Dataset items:
▬▬▬▬▬▬▬▬▬▬

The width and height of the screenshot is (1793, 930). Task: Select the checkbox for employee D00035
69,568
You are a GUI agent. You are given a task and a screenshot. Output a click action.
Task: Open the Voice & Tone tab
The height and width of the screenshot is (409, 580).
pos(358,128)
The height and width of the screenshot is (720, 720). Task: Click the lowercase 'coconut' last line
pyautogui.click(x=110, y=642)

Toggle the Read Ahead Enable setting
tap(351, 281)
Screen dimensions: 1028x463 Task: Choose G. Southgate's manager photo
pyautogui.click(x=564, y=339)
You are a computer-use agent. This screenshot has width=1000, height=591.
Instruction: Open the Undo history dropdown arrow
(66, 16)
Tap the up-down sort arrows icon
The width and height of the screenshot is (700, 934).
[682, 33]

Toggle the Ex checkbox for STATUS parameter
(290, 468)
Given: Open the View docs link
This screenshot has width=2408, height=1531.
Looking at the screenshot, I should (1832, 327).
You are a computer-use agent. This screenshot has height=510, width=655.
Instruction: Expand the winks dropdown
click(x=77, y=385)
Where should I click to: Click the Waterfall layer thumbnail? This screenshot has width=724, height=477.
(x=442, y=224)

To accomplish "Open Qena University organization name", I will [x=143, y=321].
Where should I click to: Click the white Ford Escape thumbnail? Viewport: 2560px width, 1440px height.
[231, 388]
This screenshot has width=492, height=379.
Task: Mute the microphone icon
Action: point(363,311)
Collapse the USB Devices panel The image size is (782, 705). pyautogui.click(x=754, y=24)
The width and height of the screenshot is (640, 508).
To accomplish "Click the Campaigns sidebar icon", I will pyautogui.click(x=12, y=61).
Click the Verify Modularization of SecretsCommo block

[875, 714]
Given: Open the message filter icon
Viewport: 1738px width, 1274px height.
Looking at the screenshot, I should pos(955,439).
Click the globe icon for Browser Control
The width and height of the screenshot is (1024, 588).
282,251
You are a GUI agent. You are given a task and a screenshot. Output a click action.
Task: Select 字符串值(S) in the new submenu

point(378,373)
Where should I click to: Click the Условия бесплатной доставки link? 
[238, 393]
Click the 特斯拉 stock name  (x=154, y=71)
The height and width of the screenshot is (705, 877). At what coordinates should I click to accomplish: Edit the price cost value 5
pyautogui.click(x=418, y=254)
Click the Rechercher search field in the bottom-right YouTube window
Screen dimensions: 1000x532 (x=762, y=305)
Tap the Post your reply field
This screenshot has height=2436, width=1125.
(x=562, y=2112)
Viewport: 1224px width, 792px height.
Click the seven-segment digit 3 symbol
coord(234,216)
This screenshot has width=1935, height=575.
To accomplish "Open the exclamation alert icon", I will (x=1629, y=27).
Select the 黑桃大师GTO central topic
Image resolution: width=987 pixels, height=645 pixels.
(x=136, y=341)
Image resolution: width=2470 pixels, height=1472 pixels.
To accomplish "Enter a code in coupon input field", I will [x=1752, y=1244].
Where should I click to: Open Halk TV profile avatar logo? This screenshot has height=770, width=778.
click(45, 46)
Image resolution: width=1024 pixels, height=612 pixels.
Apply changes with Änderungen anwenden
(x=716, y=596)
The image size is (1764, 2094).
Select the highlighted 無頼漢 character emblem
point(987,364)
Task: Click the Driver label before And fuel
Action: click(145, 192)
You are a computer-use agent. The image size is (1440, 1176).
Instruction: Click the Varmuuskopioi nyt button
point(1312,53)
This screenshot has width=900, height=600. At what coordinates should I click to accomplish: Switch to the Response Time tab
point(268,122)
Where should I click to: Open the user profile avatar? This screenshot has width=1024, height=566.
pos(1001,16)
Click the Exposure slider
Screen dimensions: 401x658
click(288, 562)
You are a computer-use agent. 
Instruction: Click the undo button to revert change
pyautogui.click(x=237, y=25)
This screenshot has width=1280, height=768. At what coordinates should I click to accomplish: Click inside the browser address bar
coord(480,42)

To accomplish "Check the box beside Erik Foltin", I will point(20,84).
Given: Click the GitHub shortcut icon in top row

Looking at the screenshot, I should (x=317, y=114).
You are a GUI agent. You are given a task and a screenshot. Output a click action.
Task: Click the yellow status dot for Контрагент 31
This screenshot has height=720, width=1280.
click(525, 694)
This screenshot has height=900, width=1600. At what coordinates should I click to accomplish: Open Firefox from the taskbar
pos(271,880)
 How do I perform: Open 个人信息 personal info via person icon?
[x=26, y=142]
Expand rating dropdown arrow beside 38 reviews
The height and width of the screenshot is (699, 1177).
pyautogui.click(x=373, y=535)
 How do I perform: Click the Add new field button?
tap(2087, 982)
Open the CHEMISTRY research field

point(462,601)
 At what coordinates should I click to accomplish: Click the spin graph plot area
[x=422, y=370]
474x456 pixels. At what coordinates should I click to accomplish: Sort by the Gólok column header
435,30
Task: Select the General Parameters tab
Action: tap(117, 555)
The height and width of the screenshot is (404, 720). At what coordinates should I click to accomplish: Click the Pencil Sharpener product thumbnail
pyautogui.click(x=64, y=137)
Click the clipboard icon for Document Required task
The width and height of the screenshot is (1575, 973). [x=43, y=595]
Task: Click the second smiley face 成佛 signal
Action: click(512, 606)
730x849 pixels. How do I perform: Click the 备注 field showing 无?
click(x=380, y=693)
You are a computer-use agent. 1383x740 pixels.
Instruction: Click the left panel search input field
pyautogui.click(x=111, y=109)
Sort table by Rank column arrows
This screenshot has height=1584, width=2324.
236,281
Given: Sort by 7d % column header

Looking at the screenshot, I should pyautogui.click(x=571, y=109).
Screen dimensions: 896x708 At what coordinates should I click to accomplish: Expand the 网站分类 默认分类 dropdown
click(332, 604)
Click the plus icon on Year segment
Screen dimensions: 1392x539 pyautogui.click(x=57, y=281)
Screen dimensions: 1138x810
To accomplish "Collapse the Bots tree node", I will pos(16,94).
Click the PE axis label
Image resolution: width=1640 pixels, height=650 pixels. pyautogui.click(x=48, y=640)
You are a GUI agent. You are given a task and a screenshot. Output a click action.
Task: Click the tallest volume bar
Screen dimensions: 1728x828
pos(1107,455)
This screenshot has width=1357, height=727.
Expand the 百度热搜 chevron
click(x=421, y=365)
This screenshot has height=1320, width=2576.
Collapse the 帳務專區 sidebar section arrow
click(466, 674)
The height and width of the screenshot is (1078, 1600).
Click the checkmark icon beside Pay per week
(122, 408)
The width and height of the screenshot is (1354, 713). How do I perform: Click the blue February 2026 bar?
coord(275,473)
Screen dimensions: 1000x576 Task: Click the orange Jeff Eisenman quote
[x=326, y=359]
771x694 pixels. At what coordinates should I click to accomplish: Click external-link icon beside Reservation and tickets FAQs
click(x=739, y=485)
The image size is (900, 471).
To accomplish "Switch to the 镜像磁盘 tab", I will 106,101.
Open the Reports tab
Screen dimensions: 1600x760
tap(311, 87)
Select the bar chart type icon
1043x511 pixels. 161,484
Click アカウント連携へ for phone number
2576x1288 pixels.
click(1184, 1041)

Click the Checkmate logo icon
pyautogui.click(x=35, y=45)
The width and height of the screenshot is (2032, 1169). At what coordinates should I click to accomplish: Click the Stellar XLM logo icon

▬▬▬▬▬▬▬▬▬▬

What to produce:
Copy out every item above, line for line, without changing a single character.

Correct answer:
The width and height of the screenshot is (1793, 930). Task: Select the checkbox for employee D00035
69,568
You are a GUI agent. You are given a task and a screenshot. Output a click action.
Task: Open the Voice & Tone tab
The height and width of the screenshot is (409, 580).
pos(358,128)
The height and width of the screenshot is (720, 720). Task: Click the lowercase 'coconut' last line
pyautogui.click(x=110, y=642)

Toggle the Read Ahead Enable setting
tap(351, 281)
Screen dimensions: 1028x463 Task: Choose G. Southgate's manager photo
pyautogui.click(x=564, y=339)
You are a computer-use agent. This screenshot has width=1000, height=591.
Instruction: Open the Undo history dropdown arrow
(66, 16)
Tap the up-down sort arrows icon
The width and height of the screenshot is (700, 934).
[682, 33]

Toggle the Ex checkbox for STATUS parameter
(290, 468)
Given: Open the View docs link
This screenshot has width=2408, height=1531.
Looking at the screenshot, I should (1832, 327).
You are a computer-use agent. This screenshot has height=510, width=655.
Instruction: Expand the winks dropdown
click(x=77, y=385)
Where should I click to: Click the Waterfall layer thumbnail? This screenshot has width=724, height=477.
(x=442, y=224)

To accomplish "Open Qena University organization name", I will [x=143, y=321].
Where should I click to: Click the white Ford Escape thumbnail? Viewport: 2560px width, 1440px height.
[231, 388]
This screenshot has width=492, height=379.
Task: Mute the microphone icon
Action: point(363,311)
Collapse the USB Devices panel The image size is (782, 705). pyautogui.click(x=754, y=24)
The width and height of the screenshot is (640, 508).
To accomplish "Click the Campaigns sidebar icon", I will pyautogui.click(x=12, y=61).
Click the Verify Modularization of SecretsCommo block

[875, 714]
Given: Open the message filter icon
Viewport: 1738px width, 1274px height.
Looking at the screenshot, I should pos(955,439).
Click the globe icon for Browser Control
The width and height of the screenshot is (1024, 588).
282,251
You are a GUI agent. You are given a task and a screenshot. Output a click action.
Task: Select 字符串值(S) in the new submenu

point(378,373)
Where should I click to: Click the Условия бесплатной доставки link? 
[238, 393]
Click the 特斯拉 stock name  (x=154, y=71)
The height and width of the screenshot is (705, 877). At what coordinates should I click to accomplish: Edit the price cost value 5
pyautogui.click(x=418, y=254)
Click the Rechercher search field in the bottom-right YouTube window
Screen dimensions: 1000x532 (x=762, y=305)
Tap the Post your reply field
This screenshot has height=2436, width=1125.
(x=562, y=2112)
Viewport: 1224px width, 792px height.
Click the seven-segment digit 3 symbol
coord(234,216)
This screenshot has width=1935, height=575.
To accomplish "Open the exclamation alert icon", I will (x=1629, y=27).
Select the 黑桃大师GTO central topic
Image resolution: width=987 pixels, height=645 pixels.
(x=136, y=341)
Image resolution: width=2470 pixels, height=1472 pixels.
To accomplish "Enter a code in coupon input field", I will [x=1752, y=1244].
Where should I click to: Open Halk TV profile avatar logo? This screenshot has height=770, width=778.
click(45, 46)
Image resolution: width=1024 pixels, height=612 pixels.
Apply changes with Änderungen anwenden
(x=716, y=596)
The image size is (1764, 2094).
Select the highlighted 無頼漢 character emblem
point(987,364)
Task: Click the Driver label before And fuel
Action: click(145, 192)
You are a computer-use agent. The image size is (1440, 1176).
Instruction: Click the Varmuuskopioi nyt button
point(1312,53)
This screenshot has width=900, height=600. At what coordinates should I click to accomplish: Switch to the Response Time tab
point(268,122)
Where should I click to: Open the user profile avatar? This screenshot has width=1024, height=566.
pos(1001,16)
Click the Exposure slider
Screen dimensions: 401x658
click(288, 562)
You are a computer-use agent. 
Instruction: Click the undo button to revert change
pyautogui.click(x=237, y=25)
This screenshot has width=1280, height=768. At what coordinates should I click to accomplish: Click inside the browser address bar
coord(480,42)

To accomplish "Check the box beside Erik Foltin", I will point(20,84).
Given: Click the GitHub shortcut icon in top row

Looking at the screenshot, I should (x=317, y=114).
You are a GUI agent. You are given a task and a screenshot. Output a click action.
Task: Click the yellow status dot for Контрагент 31
This screenshot has height=720, width=1280.
click(525, 694)
This screenshot has height=900, width=1600. At what coordinates should I click to accomplish: Open Firefox from the taskbar
pos(271,880)
 How do I perform: Open 个人信息 personal info via person icon?
[x=26, y=142]
Expand rating dropdown arrow beside 38 reviews
The height and width of the screenshot is (699, 1177).
pyautogui.click(x=373, y=535)
 How do I perform: Click the Add new field button?
tap(2087, 982)
Open the CHEMISTRY research field

point(462,601)
 At what coordinates should I click to accomplish: Click the spin graph plot area
[x=422, y=370]
474x456 pixels. At what coordinates should I click to accomplish: Sort by the Gólok column header
435,30
Task: Select the General Parameters tab
Action: tap(117, 555)
The height and width of the screenshot is (404, 720). At what coordinates should I click to accomplish: Click the Pencil Sharpener product thumbnail
pyautogui.click(x=64, y=137)
Click the clipboard icon for Document Required task
The width and height of the screenshot is (1575, 973). [x=43, y=595]
Task: Click the second smiley face 成佛 signal
Action: click(512, 606)
730x849 pixels. How do I perform: Click the 备注 field showing 无?
click(x=380, y=693)
You are a computer-use agent. 1383x740 pixels.
Instruction: Click the left panel search input field
pyautogui.click(x=111, y=109)
Sort table by Rank column arrows
This screenshot has height=1584, width=2324.
236,281
Given: Sort by 7d % column header

Looking at the screenshot, I should pyautogui.click(x=571, y=109).
Screen dimensions: 896x708 At what coordinates should I click to accomplish: Expand the 网站分类 默认分类 dropdown
click(332, 604)
Click the plus icon on Year segment
Screen dimensions: 1392x539 pyautogui.click(x=57, y=281)
Screen dimensions: 1138x810
To accomplish "Collapse the Bots tree node", I will pos(16,94).
Click the PE axis label
Image resolution: width=1640 pixels, height=650 pixels. pyautogui.click(x=48, y=640)
You are a GUI agent. You are given a task and a screenshot. Output a click action.
Task: Click the tallest volume bar
Screen dimensions: 1728x828
pos(1107,455)
This screenshot has width=1357, height=727.
Expand the 百度热搜 chevron
click(x=421, y=365)
This screenshot has height=1320, width=2576.
Collapse the 帳務專區 sidebar section arrow
click(466, 674)
The height and width of the screenshot is (1078, 1600).
Click the checkmark icon beside Pay per week
(122, 408)
The width and height of the screenshot is (1354, 713). How do I perform: Click the blue February 2026 bar?
coord(275,473)
Screen dimensions: 1000x576 Task: Click the orange Jeff Eisenman quote
[x=326, y=359]
771x694 pixels. At what coordinates should I click to accomplish: Click external-link icon beside Reservation and tickets FAQs
click(x=739, y=485)
The image size is (900, 471).
To accomplish "Switch to the 镜像磁盘 tab", I will 106,101.
Open the Reports tab
Screen dimensions: 1600x760
tap(311, 87)
Select the bar chart type icon
1043x511 pixels. 161,484
Click アカウント連携へ for phone number
2576x1288 pixels.
click(1184, 1041)

Click the Checkmate logo icon
pyautogui.click(x=35, y=45)
The width and height of the screenshot is (2032, 1169). At what coordinates should I click to accomplish: Click the Stellar XLM logo icon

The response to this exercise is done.